In 1854 Wagner finds out Schopenhauer’s philosophy, which shows music as the only way of expressing the deep sense of existence: it is so that the composer grants priority to music. In some of his essaies, Wagner defines «Musikdrama» as «the acts music made visible», in opposition to the merely theatrical drama, based on the simple representation of the actions.
Moreover the concept of «Gesamtkunstwerk», whose subject must be inspired by the myth, comes out and it needs a poetical language of its own, that Wagner finds in the «Stabreim», a type of versification marked by allitterations, which reminds the verses of the Nordic sagas; so the libretto acquires great importance and word merges with music.
In fact Wagner gives up the succession of arias, which harms the narrative fluency: he wants a drama and a music united in an unstoppable and continuos movement; to structure this, Wagner makes large use of the leitmotiv, a sort of recurrent motif formed by short musical cells which represents a character, an object, a feeling; during the opera, every leitmotiv is subjected to a steady metamorphosis, to an almost symphonic development and it becomes one of the yarns of an exceptionally rich warp. It follows that the orchestra acquires an essential role because it must unfold most of the action, the evolution of the characters, their feelings and their impulse.
The action of «Tristan» develops on a metaphysical level which is far from the social universe of «Der Ring», so its leitmotives are not associated with objects or psychic states; as a matter of fact while in «Der Ring» you clearly hear motives associated to the Rhinegold, to Nothung (Siegfried’s sword), to the anger or the anguish, in «Tristan» these associations fastly dilute themselves according to the metamorphic process of the leitmotiv.
The descending motif listened at the beginning of the prelude already evades every attempt to identify in something or someone, because it represents qualities and moods that result always different during the opera.
On the other hand many key themes already appear in the prelude Wagner composed first, when both music and text hadn’t been merged yet.

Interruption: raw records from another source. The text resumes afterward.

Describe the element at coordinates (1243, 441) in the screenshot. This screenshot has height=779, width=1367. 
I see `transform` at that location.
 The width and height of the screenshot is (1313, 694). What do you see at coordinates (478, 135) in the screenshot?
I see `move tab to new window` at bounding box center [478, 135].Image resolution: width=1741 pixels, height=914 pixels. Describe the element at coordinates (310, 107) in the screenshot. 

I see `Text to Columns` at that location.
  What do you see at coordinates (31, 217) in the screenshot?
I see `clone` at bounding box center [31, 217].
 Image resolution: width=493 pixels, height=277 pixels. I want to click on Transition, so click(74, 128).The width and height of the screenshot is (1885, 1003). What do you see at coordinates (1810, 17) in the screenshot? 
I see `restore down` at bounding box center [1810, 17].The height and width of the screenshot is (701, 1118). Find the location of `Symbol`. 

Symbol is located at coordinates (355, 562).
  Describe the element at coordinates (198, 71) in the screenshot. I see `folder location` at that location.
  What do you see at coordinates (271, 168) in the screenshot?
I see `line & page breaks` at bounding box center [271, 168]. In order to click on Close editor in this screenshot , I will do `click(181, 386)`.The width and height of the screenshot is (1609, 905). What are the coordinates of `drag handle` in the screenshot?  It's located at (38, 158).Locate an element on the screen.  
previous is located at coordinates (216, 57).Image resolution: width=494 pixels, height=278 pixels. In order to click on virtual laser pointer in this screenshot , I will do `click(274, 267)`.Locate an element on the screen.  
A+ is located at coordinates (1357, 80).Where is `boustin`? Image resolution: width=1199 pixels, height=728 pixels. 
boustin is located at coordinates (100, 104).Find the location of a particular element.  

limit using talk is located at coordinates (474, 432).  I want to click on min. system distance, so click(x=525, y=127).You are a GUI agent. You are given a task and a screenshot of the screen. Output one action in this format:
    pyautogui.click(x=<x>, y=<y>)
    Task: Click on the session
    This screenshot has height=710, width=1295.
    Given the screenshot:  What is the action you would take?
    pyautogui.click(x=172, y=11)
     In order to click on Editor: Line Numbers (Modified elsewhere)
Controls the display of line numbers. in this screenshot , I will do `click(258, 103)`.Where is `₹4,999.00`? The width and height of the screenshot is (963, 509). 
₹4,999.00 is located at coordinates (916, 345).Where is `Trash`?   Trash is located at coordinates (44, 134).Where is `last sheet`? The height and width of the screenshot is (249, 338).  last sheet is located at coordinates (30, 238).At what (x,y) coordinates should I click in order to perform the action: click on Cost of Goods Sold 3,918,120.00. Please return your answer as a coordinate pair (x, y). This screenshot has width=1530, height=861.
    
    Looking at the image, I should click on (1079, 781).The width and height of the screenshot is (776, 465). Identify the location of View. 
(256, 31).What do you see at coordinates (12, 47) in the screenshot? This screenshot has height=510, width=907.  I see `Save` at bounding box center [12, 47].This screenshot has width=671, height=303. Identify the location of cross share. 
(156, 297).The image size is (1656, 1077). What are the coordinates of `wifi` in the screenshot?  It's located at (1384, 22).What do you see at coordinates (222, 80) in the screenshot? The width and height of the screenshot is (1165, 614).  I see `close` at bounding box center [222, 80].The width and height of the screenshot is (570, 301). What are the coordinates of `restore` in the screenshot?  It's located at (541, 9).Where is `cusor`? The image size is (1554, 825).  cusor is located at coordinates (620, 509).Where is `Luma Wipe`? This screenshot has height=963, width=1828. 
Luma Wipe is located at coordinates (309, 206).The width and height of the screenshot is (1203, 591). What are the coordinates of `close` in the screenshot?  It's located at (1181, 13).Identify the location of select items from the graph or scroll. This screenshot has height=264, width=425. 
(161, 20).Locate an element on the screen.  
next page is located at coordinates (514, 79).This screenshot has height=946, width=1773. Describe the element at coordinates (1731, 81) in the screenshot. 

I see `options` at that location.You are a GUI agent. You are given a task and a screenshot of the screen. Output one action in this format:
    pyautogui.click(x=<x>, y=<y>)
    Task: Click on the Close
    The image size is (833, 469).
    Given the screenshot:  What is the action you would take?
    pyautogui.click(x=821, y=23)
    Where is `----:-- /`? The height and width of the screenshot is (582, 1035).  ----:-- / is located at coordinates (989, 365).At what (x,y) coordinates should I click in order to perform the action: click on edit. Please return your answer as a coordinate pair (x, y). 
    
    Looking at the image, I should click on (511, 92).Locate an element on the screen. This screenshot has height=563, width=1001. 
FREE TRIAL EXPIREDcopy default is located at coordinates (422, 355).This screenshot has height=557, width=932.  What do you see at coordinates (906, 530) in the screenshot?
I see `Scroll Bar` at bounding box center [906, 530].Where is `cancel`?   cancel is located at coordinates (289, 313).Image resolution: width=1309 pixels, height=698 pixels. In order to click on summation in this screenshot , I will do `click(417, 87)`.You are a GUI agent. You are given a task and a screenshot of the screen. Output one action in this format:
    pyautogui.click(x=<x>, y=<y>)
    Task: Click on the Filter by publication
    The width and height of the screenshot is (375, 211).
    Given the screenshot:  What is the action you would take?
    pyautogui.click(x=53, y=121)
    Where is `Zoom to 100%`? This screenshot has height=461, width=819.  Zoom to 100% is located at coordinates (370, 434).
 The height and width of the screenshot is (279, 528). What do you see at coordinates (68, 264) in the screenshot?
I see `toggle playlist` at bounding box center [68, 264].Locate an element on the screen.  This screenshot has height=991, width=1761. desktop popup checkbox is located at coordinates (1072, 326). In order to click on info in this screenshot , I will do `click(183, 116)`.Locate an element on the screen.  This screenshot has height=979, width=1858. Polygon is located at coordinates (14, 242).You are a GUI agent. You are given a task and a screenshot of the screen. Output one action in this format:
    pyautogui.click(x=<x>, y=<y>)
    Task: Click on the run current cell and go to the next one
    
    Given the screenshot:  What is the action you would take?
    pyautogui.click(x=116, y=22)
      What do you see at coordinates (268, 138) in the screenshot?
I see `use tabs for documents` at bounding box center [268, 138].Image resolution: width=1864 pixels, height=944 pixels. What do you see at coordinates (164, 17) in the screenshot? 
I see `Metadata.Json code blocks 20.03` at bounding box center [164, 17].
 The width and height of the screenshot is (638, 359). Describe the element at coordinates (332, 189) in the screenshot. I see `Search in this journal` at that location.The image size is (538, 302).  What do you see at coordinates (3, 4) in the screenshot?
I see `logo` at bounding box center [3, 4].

The musical language of «Tristan» is characterized by the tonal instability and ambiguity, by the extreme chromatism of the melodic line and by the harmony: everything is at the service of the drama, the expressive intensification and the emotional tension.
This chromatism took to extremes can express bette than every other process the inaccessible wish, the impossible passion both Tristan and Isolde are forced to suffer till they are on the verge of madness; this is strenghtened by the sense of decay felt in all the opera. Instead the immutable social values emboded by Marke and Melot are almost dealt with a diatonic way: honour, loyalty and feudal rights are represented by a stream of perfect tunes, totally ordinary.